§ **INSTRUCTIONS TO FOLLOW**: Reproduce the items word for word, starting at the very first line and ending with the line that contains "y-tick-label: -0.001 is", including that line.
DATA LISTING Block Start
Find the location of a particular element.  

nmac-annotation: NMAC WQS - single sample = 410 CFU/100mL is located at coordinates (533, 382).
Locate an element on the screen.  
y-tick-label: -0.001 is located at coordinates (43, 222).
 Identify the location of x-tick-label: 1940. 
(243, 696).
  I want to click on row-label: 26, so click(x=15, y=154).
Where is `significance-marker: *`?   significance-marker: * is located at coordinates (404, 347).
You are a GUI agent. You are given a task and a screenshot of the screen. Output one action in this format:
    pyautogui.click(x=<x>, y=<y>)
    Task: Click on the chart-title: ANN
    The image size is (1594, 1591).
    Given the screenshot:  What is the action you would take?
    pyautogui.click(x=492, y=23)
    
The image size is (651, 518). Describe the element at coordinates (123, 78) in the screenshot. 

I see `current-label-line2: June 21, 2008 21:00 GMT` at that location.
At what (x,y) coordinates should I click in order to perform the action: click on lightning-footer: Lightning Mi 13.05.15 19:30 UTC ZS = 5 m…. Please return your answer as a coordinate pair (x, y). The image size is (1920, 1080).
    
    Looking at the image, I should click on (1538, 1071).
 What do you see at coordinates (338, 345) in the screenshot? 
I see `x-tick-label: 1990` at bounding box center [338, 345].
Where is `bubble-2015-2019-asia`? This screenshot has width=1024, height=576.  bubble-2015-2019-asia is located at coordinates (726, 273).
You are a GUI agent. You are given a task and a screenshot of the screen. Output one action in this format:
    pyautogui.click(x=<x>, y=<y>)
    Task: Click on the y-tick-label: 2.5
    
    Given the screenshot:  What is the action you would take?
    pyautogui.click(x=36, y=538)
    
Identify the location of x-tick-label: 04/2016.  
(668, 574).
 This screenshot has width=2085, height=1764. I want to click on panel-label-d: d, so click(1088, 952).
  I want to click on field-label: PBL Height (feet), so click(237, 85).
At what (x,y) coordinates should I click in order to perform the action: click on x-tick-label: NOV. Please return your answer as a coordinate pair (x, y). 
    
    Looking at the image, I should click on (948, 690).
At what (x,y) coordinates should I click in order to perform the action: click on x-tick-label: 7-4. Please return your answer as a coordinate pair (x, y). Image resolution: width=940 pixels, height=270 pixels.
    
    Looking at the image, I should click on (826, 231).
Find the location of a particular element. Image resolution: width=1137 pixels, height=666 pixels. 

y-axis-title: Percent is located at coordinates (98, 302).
DATA LISTING Block End
§ **PROBLEM SOLUTION**:
Find the location of a particular element.  

nmac-annotation: NMAC WQS - single sample = 410 CFU/100mL is located at coordinates (533, 382).
Locate an element on the screen.  
y-tick-label: -0.001 is located at coordinates (43, 222).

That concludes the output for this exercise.